O cirurgião plástico Alan Landecker ressalta 10 pontos que toda pessoa deve ter antes de optar pela operação.

Confira:

1. Ao contrário da expectativa de muitos, o primeiro requisito para se submeter a uma lipoaspiração é estar em seu peso ideal ou o mais próximo dele possível. 

2. Após o procedimento, o paciente precisará manter repouso absoluto pelo período de sete a 14 dias. Consequentemente, é preciso seguir à risca os cuidados recomendados pelo médico, como não fazer esforço e deitar-se sem pressionar o local aspirado. Mexer as pernas com frequência é importante para afastar o risco de trombose.  

3. Algumas substâncias que costumamos consumir de forma natural têm propriedades anticoagulantes, ou seja, podem atrapalhar a cicatrização. Portanto, pelo menos 15 dias antes do procedimento, o paciente não deve tomar medicamentos com ácido acetilsalicílico (a popular Aspirina®), além de evitar o uso de arnica e suplementos herbais.
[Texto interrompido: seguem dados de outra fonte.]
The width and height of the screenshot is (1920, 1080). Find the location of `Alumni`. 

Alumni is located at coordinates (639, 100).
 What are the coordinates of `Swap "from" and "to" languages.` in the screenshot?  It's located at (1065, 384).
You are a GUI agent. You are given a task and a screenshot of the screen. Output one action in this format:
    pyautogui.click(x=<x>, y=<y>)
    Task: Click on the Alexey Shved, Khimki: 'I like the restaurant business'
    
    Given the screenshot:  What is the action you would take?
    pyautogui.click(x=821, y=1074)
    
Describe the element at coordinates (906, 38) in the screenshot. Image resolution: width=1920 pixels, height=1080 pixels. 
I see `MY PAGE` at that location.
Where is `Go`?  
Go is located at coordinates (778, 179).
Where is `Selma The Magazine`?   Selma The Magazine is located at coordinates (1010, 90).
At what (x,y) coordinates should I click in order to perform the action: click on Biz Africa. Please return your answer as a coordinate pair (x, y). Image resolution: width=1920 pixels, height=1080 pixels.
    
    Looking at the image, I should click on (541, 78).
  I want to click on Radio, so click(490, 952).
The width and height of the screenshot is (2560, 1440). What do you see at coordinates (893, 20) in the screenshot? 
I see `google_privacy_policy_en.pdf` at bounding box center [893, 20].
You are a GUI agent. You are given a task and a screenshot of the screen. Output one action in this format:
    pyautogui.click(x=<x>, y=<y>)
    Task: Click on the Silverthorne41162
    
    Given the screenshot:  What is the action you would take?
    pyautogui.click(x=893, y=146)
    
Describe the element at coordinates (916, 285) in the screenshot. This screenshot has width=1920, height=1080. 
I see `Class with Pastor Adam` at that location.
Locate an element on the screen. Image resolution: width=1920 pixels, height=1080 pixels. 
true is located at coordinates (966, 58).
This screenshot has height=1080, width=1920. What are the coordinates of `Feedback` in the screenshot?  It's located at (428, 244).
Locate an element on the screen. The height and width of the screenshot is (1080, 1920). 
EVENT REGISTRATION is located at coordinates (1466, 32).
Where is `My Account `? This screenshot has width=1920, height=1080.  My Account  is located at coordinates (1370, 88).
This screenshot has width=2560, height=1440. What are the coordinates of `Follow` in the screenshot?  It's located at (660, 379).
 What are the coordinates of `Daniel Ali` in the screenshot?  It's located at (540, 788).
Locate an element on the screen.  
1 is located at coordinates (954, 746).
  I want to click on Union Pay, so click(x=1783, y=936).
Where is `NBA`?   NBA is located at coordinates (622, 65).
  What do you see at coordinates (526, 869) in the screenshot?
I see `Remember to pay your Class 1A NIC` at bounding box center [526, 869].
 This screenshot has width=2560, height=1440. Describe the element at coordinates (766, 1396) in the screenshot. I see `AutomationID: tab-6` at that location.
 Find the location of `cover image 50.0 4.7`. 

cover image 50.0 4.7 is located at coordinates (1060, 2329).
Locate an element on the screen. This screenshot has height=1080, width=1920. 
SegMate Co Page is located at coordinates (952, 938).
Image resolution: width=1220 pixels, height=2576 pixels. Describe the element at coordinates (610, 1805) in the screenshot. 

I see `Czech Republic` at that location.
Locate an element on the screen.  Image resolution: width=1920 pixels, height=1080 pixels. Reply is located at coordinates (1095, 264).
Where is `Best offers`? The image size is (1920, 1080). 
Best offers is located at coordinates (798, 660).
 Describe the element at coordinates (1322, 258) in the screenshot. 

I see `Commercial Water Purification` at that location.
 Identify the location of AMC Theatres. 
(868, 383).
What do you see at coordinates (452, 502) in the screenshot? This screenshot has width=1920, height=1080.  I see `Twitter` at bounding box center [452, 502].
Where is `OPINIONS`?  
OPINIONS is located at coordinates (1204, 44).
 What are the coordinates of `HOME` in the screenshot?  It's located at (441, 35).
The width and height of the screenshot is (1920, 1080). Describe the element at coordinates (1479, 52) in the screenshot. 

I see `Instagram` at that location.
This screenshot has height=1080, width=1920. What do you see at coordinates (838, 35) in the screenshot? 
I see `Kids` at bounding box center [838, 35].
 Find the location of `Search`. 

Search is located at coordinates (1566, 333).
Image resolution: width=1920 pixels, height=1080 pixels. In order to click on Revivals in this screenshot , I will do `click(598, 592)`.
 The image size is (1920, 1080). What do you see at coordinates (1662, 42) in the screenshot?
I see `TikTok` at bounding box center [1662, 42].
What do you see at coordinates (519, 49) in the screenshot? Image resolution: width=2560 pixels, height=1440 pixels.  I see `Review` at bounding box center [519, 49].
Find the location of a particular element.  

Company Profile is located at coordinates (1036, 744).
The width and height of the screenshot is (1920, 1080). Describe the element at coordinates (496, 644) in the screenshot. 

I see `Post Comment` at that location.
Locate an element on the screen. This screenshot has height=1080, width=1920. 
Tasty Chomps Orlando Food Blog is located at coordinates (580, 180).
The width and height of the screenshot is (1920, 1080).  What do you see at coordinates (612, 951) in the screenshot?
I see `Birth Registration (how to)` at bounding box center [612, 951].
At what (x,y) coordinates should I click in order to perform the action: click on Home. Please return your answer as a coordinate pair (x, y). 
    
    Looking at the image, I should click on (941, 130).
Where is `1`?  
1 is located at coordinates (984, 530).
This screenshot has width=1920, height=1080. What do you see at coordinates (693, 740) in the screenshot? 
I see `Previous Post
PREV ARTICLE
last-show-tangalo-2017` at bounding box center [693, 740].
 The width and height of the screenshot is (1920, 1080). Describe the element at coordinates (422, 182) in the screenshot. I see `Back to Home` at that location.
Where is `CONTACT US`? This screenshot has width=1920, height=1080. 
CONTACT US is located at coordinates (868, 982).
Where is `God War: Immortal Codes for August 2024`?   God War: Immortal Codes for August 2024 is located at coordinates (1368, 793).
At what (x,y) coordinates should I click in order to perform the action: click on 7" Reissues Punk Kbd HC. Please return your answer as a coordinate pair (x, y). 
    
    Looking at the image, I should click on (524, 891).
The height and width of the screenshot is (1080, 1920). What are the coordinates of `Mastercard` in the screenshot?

4. O paciente precisa estar em perfeitas condições de saúde, assim como em qualquer outra cirurgia estética, para ter uma recuperação adequada e com resultados satisfatórios. Portanto, o procedimento só poderá ser realizado se todos os exames laboratoriais solicitados pelo médico comprovarem esse requisito.

5. Ao escolher um cirurgião plástico, o paciente deve verificar se o profissional é membro da Sociedade Brasileira de Cirurgia Plástica (SBCP). Desta forma, o paciente poderá verificar o histórico do médico no site da entidade. É importante ainda verificar se o médico escolhido tem algum processo, além de conversar com pacientes que já se submeteram a procedimentos realizados pelo especialista. O importante é se atentar aos detalhes: repare na higiene do consultório, observe como o médico se comporta, como ele se veste, como ele se porta, se ele é claro o suficiente ao responder às suas dúvidas.

6. O hospital onde será realizada a cirurgia é um aspecto muito importante. Ao ser escolhido pelo médico, pesquise sobre o local, sobre o histórico do local, se possível, agende uma visita para conhecer as instalações, converse com as enfermeiras e com a equipe médica para saber como costuma ser o desempenho do médico e, principalmente, verifique se o hospital tem uma UTI adequada para atender os pacientes em caso de possíveis complicações.

7. Os materiais usados pelo médico são de extrema importância. Se possível, pesquise sobre a qualidade de cada item, para saber sua procedência e qualidade, principalmente em relação às cânulas de aspiração.

8. Tenha em mente que os resultados também dependem de você e não só do médico. Siga, de maneira rigorosa, TODAS as recomendações do especialista para ter um pós-operatório tranquilo, o que inclui tomar os medicamentos prescritos e manter repouso absoluto.

9. A cinta compressiva será seu principal item na recuperação pós-cirurgia. Além de contribuir para o reposicionamento e cicatrização dos tecidos, ela ajuda o organismo a reabsorver os líquidos que causam o inchaço, evita possíveis sangramentos e deixa a área operada livre de irregularidades. 

10. Depois do procedimento, entra em cena a fisioterapia pós-operatória. Os recursos fisioterapêuticos trazem inúmeros benefícios para o paciente, desde a recuperação mais rápida e a diminuição gradual do tempo de repouso e de possíveis incômodos e dores, até a prevenção de fibroses e a restauração do fluxo sanguíneo e linfático.